_Records for this task_:
┌──

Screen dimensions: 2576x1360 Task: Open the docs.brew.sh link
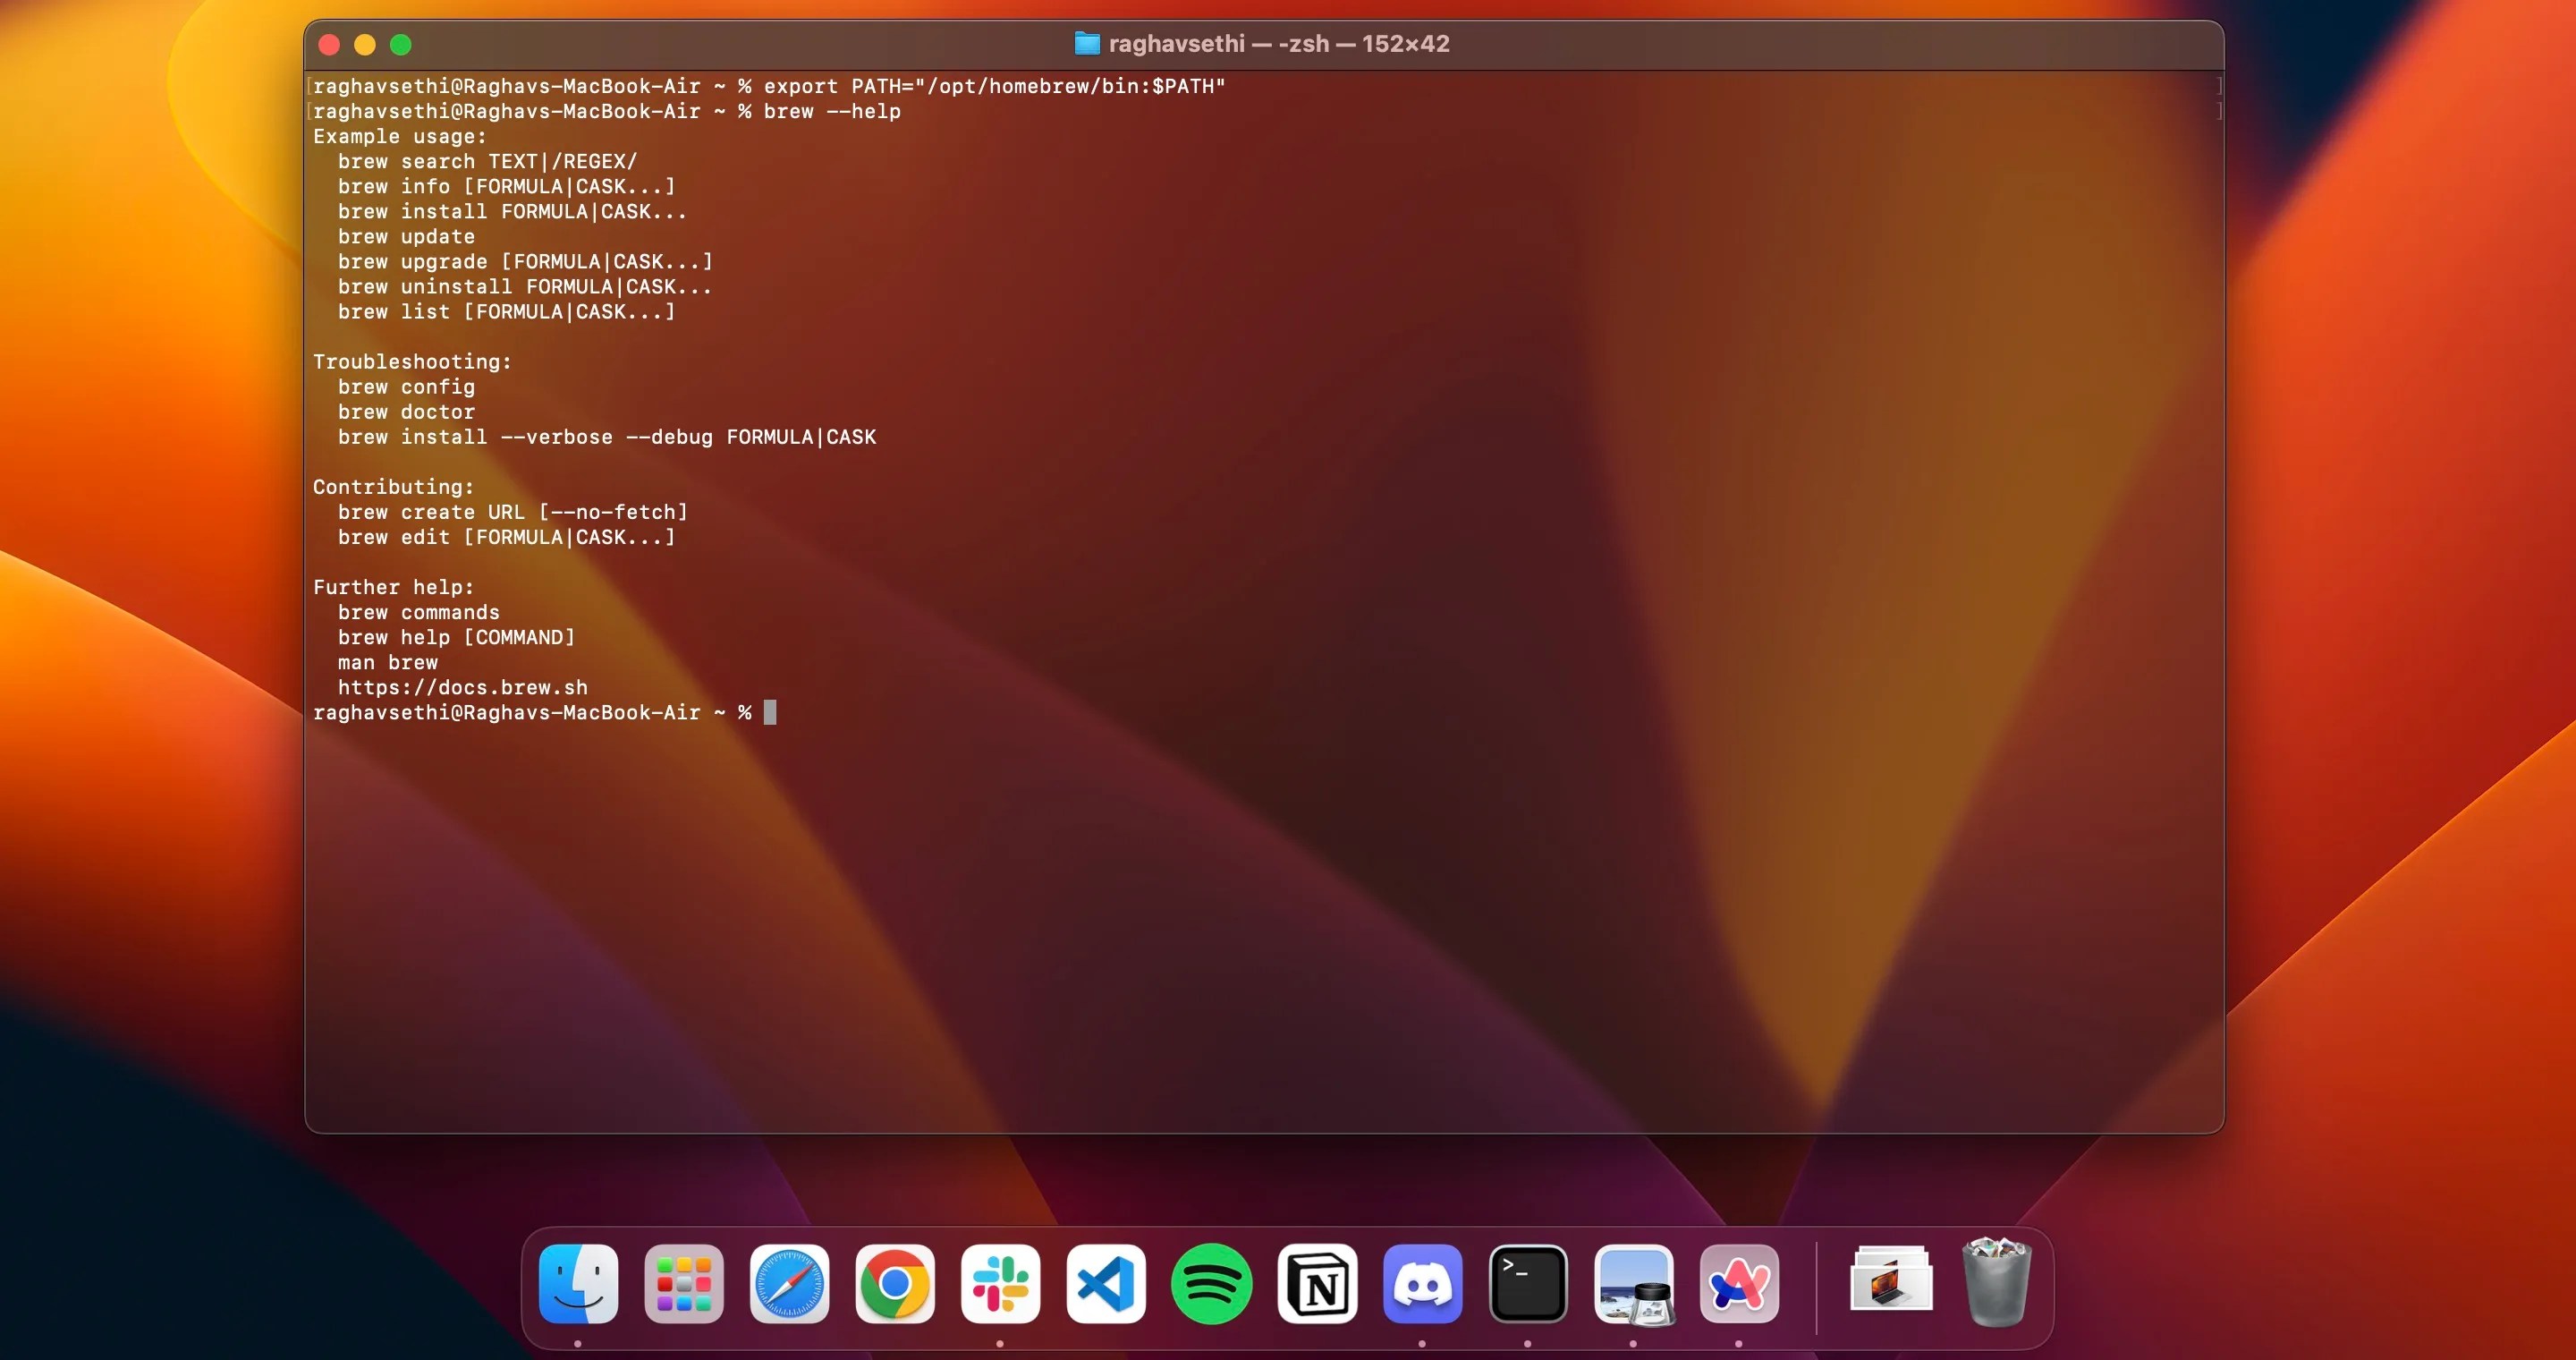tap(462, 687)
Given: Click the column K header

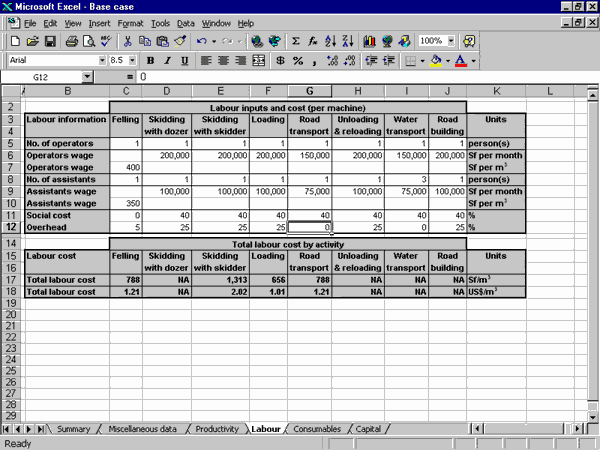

└──
┌──

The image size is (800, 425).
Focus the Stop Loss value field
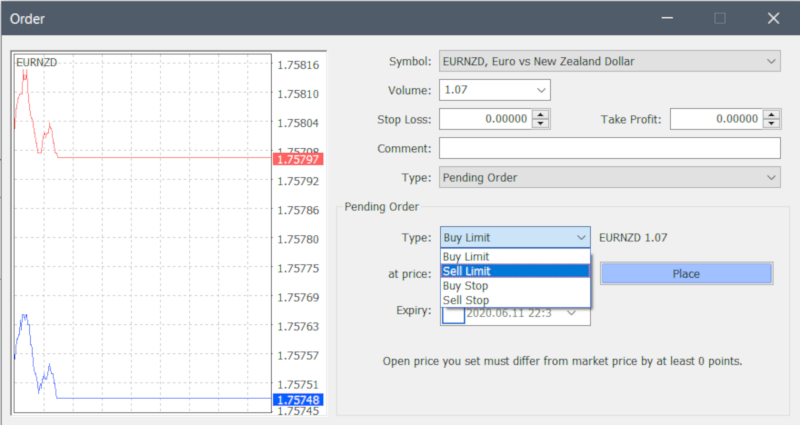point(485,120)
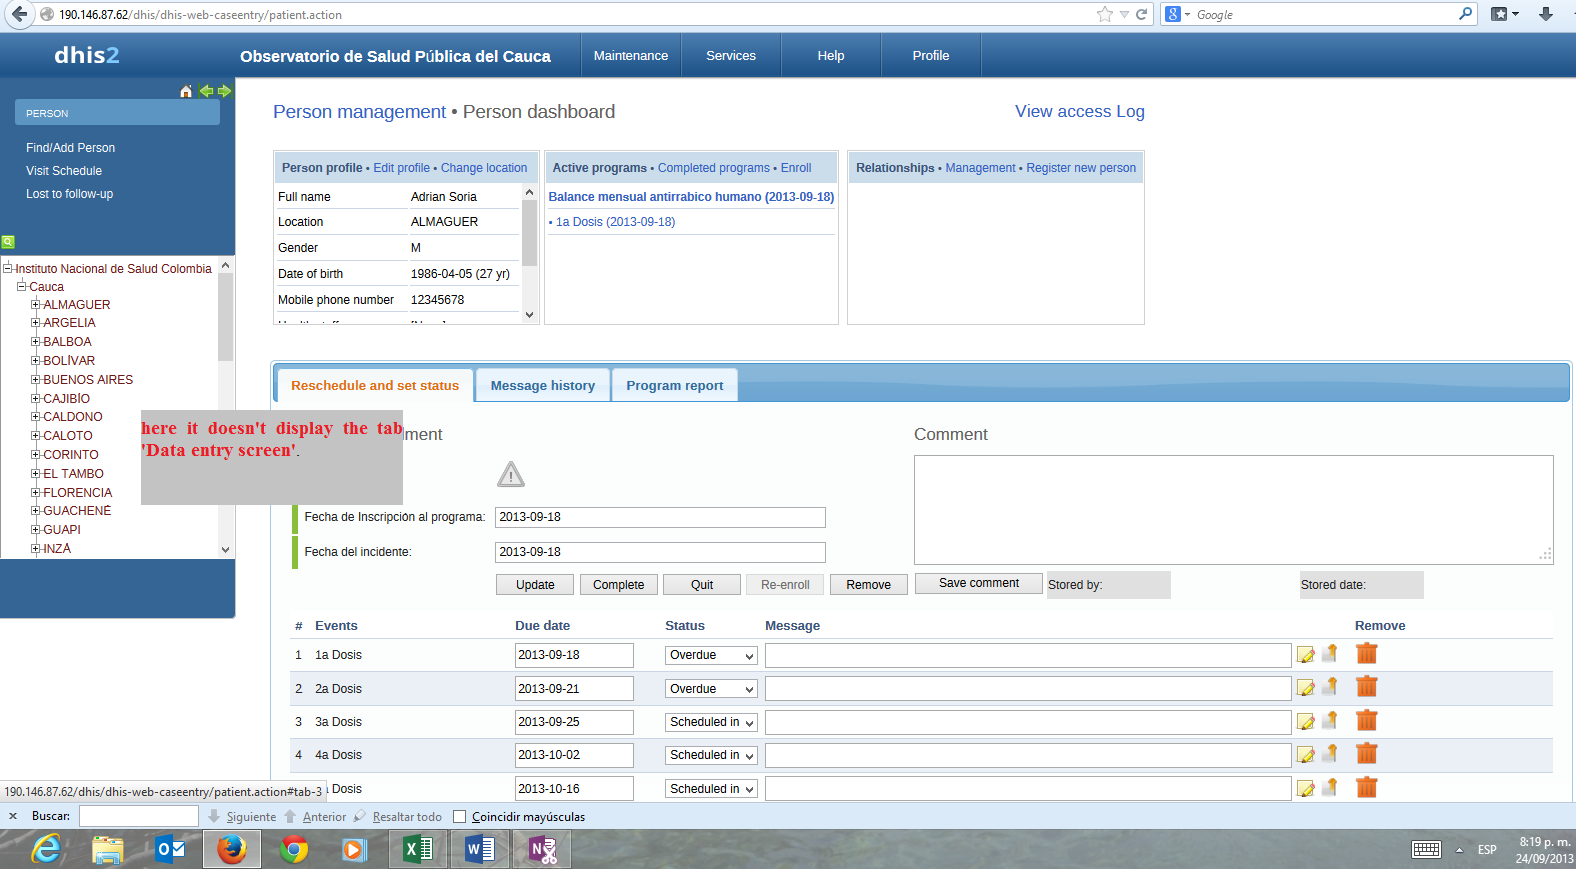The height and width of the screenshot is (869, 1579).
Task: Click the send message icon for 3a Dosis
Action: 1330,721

└──

Can you repeat, word for word, the lines from the one containing "Screen dimensions: 2576x1360" through the one containing "Given: Click the column K header", leaving the pictures out of your answer?

Screen dimensions: 2576x1360 Task: Open the docs.brew.sh link
tap(462, 687)
Given: Click the column K header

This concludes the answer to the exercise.